投稿日:2017年03月07日

【札幌 弁護士コラム】操作主義と人を動かすことの違い

(本記事は平成29年2月21日分の未投稿記事です。)

世の中には簡単なノウハウを謳って顧客を吸引しようという手法が多く存在します。

「たった○○日間××をするだけでこんな体に!」とか「あなたも明日からできる成約率○○%アップの営業術」とかそういった類の書籍などがこれにあたります。

しかし私(荒木)はある時からこういったものに疑問が生まれるようになってきました。

それはこれらのキャッチーなコピーで売ろうとするのは「操作主義」に基づくものであるため、背後に大きなリスクが存在するのではないかと思うようになったからです。

 

操作主義とは、他者を思いのままに動かすことができるという前提に立ち、他者を操作しようとする考え方です。

昔からの言い方でいうと「人を踊らせる」ということが近いかもしれません。

この操作主義に基づくと、他者の思考にバイアスをかけさせ、説得することにより他者を動かす手法を紡ぎ出すことになりますが、それがエスカレートしてくると他者を騙し、脅し、おだてることによって他者の意思を支配するということになります。

この手法がなぜ問題であるかというと、端的にいえば他者の自由を奪っているにもかかわらず、動かそうとする者にその自覚がないからです。

このため動かされた者が動かされていたことに気づくと不快、不満に思い、トラブルに発展することになります。

 

もちろん広告を行うこと一般がすべて悪であるというつもりは毛頭ありませんが(このコラムも広告である側面は否定できませんし…)、「いい商品、サービスを作り、それを人に知ってもらう」というビジネスの基礎から大きく外れてまで他者(顧客)を動かそうとすることは好ましくないものです。

 

一方、操作主義の対極にある一つの事例として、私の妻の親戚がやっている居酒屋の例があります。
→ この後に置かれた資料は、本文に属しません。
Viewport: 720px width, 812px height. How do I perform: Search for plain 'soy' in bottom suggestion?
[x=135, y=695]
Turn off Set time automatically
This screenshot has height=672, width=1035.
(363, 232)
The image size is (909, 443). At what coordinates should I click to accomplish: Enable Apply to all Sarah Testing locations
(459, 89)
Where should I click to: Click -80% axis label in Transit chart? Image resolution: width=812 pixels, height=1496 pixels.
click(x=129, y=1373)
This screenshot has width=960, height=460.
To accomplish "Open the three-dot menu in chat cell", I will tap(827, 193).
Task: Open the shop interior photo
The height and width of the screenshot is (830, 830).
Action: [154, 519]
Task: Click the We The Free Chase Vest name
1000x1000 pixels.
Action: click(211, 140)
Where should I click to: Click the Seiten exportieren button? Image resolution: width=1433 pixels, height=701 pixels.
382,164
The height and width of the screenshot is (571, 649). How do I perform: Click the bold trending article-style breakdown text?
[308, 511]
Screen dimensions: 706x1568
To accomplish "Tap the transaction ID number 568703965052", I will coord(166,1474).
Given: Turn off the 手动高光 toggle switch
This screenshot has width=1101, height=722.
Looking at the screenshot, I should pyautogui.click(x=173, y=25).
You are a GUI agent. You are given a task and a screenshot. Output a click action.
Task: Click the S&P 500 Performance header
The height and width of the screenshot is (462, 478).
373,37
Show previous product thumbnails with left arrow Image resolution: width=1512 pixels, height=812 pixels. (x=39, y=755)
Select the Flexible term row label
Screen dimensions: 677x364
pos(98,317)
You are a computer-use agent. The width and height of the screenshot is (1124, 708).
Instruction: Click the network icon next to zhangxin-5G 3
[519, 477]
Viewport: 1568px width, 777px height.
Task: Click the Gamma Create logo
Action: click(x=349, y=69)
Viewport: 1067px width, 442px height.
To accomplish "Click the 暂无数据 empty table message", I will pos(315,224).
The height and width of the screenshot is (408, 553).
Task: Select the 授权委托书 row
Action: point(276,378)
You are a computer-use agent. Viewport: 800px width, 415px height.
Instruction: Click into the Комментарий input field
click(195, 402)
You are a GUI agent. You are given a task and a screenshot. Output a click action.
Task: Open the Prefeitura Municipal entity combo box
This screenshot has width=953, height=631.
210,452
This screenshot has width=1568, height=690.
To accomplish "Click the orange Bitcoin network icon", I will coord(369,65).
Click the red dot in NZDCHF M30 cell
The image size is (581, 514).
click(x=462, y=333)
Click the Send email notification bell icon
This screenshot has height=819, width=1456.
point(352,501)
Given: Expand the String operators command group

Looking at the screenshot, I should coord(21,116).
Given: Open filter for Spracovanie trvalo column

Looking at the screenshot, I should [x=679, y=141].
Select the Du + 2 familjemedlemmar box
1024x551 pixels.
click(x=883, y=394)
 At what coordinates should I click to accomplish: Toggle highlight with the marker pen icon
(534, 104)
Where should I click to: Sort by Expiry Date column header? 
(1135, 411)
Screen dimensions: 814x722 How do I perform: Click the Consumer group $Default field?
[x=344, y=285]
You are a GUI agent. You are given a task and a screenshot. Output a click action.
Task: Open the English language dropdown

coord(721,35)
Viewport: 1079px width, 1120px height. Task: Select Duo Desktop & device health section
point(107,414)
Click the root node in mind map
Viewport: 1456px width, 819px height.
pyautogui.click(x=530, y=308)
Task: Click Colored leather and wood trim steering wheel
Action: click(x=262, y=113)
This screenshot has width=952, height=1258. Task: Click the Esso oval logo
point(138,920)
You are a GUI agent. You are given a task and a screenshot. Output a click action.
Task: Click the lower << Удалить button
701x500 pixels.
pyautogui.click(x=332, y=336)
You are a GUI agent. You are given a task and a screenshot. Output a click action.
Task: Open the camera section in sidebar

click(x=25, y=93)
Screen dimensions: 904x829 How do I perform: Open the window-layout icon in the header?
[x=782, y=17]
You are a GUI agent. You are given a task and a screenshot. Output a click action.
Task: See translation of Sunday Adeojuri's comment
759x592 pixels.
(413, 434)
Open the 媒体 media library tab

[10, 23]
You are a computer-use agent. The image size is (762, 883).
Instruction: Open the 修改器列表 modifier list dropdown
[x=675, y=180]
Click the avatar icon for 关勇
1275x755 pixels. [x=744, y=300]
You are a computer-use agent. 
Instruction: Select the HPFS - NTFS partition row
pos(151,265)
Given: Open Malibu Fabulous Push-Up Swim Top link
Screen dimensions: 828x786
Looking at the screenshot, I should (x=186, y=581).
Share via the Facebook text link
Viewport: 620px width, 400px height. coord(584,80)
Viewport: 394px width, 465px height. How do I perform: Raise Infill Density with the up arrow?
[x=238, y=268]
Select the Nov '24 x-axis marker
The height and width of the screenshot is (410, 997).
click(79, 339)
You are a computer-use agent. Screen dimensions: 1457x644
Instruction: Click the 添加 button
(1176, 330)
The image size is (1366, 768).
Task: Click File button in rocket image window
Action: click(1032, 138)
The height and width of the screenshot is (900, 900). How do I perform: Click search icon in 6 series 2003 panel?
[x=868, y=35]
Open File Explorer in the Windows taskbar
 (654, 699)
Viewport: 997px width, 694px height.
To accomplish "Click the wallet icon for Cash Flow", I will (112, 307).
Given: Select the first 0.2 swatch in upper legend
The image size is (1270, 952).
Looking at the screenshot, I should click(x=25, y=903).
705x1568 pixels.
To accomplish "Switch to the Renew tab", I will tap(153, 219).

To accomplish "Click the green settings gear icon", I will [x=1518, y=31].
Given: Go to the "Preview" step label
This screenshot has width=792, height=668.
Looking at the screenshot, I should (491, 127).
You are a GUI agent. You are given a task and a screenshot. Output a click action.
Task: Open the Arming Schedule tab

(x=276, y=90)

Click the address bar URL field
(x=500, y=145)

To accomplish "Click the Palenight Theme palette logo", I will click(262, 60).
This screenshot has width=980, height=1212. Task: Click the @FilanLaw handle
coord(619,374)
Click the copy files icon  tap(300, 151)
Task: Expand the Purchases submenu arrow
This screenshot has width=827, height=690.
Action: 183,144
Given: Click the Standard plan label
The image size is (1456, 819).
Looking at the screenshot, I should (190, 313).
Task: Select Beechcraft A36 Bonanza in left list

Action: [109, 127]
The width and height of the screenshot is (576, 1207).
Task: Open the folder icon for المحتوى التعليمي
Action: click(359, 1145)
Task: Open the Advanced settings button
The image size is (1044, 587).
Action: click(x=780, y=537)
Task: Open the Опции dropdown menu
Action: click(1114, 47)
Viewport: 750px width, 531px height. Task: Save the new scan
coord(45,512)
その居酒屋は池袋駅付近にあるのですが、大将と女将さんのご夫婦だけで30年以上もやってきたカウンターと小さな小上がりがあるだけの店です。

大将の話によるとその界隈で30年続いている店はそこだけとのこと。

一見さんは完全にお断りで、一切広告はしておらず、SNS全盛の現在においても食べログやぐるなびなどのサイトでもほぼ情報が掲載されていないという、今では珍しいところです。

この店がなぜ30年続いてきたかというと、出しているものに徹底的にこだわり、必要以上の利益を求めず、決して背伸びをしないという基本方針を貫き通したことにあります。

その姿勢はもっぱら「自らにおいて何をどのように提供できるか」というところにこだわったものであり、客を動かそうとする発想は存在しません。

 

そのように考えてみると小手先だけで他者を動かそうとすることよりも、より大切なことがあることに気づくのではないでしょうか。